That discussion is about testing hypothesis H1: "Tasters with more experience are better able to discriminate differences in beers than those with less". The null hypothesis then is H0: "The ability to distinguish differences in beers is not related to experience."
In the post he lists correct odd beer detection percentages:
General Beer Drinker: 40%
Craft Beer Enthusiast: 49%
Home Brewer: 43%
BJCP in Training: 46%
BJCP certified: 44%
If we make the assumption that the level of experience ascends as we go up the list then there is a correlation between experience and performance but a weak one. Pearson's r is only 0.235 and the probability that we might see a value of r that high under H0 is 35% which lends very weak support for the notion that performance is related to experience.
Now let's slaughter a sacred cow. Lets assume that the average craft beer enthusiast is actually more experienced (whatever that means) than BJCP judges. After all he may have been critically tasting craft beers for many years while the BJCP judge may have been at this (albeit with great enthusiasm) for but a year or two. Certainly the data suggests that craft enthusiasts have more relevant experience than BJCP judges as they scored better.
Now let's slaughter another sacred cow and assume that the BJCP judge in training is actually a better judge (has more
relevant experience) than the average certified judge. The data suggests that this may be the case as they performed better and I know my beer tasting skills were better when in the thick of training (weekly training panels with other judges) than they have ever been. Anyway, this is my analysis and I can make any assumptions I want. This may lend some insight into the engineer's joke I mentioned in an earlier post i.e. that all the statisticians on earth laid end to end wouldn't reach a conclusion.

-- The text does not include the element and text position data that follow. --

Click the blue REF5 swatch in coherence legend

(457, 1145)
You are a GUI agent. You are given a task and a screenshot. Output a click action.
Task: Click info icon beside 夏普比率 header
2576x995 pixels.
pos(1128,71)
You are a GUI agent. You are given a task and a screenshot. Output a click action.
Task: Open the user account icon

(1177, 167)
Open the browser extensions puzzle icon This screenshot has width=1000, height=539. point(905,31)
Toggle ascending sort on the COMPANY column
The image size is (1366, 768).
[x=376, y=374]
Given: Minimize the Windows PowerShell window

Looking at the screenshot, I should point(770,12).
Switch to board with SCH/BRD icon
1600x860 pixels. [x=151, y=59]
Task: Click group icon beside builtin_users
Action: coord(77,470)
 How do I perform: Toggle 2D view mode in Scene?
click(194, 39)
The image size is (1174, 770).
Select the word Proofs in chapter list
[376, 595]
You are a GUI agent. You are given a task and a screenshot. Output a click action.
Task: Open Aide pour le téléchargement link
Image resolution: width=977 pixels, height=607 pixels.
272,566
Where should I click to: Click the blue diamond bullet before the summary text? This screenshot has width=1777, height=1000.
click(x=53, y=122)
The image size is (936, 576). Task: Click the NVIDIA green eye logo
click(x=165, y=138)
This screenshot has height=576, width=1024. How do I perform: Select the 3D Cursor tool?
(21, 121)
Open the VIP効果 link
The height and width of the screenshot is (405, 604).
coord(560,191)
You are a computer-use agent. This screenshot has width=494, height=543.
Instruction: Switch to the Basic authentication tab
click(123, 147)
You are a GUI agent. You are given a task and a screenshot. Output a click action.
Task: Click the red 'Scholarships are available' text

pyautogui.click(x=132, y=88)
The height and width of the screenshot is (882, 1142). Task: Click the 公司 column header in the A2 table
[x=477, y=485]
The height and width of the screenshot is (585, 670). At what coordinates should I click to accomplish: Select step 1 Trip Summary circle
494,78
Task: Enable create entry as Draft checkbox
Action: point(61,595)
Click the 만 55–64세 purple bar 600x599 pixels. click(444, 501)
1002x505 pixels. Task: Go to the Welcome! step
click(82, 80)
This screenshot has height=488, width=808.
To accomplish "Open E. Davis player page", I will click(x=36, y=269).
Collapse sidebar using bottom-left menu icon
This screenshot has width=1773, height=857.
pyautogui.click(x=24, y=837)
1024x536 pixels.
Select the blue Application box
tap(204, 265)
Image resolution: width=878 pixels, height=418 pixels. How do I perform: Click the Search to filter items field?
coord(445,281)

With my new assumptions the 'levels of experience' are now in the same order as the performances and the conclusion is very different. For this rearranged data set Pearson's r is 0.988 and the probability that we would see r that big or bigger under the null hypothesis is only 0.08%. We are now on solid ground rejecting the idea that experience doesn't make a difference.
Bottom line here is that testing whether experience makes a difference or not depends very much on how we define experience.
The reason for the linked post is that readers, and the experimenters, have been concerned that many of the experiments results in answers that don't carry statistical significance at the levels we like. The author is seeking an explanation and has focused on his panels. This is definitely the right thing to do but overlooks the fact that the power of a panel depends on signal to noise ratio which depends on the beers as well as the panel. The more different the beers the louder the signal. The better the panel's skills the less the noise. Clearly he is dealing with signal to noise ratios that suggest that half or fewer of panelists are going to be able to detect the odd beer in a triplet. Assuming the number is half and that he is running panels of 20 then 10 would be expected to pick the right beer on average. The statistical significance at the 10 out of 20 level is 9.2% - not significant relative to the usual maximum acceptable level of 5%. A more powerful test is needed to attain significance. Improving the panel to the point where the signal to noise is such that 60% choose correctly would imply that 12 out 20 would be successful on average. The significance level associated with 12 out of 20 is 1.2%. Assuming the pool of tasters is what it is improving the panel is going to be tricky. They could be given a tasting test, for example, but that would have to be done with care. Empaneling only tasters who can demonstrate ability to tell the difference between the beers you want to test is clearly folly so you would have to test them on some other beers but how would you choose the other beers? This gets back to the earlier discussions (that so infuriated some) of matching the panel to the demographic you are interested in. A test showing that 85% of people chosen from a pool that has demonstrated that they can taste the difference doesn't tell you much about the man on the street or the average home brewer or in fact about any particular demographic but the one you have sampled - those you already know can distinguish the beers. But improving the panel isn't the only way to increase SNR and thus significance. Just making it larger will do the same thing. If the panel size were doubled to 40 then we'd expect numbers like 20 correct from a panel with 50% probability of choosing correctly when the beers are distinguishable. The significance associated with 20 out of 40 is 2.1%.
From this we conclude that while panels of 40 are tougher to handle than panels of 20 this may be all that they need to do to gain the significance they desire. The fact that they seem to be unaware of this is a bit disturbing. I haven't delved far into the site but it seems that they are attempting to apply statistical methods to their results (which is commendable) without understanding how to do that. They are certainly not alone in this. They should consult someone who knows how these things are done or shell out the $45 for a copy of ASTM E - 1885 Standard Test Method for Sensory Analysis - Triangle Test.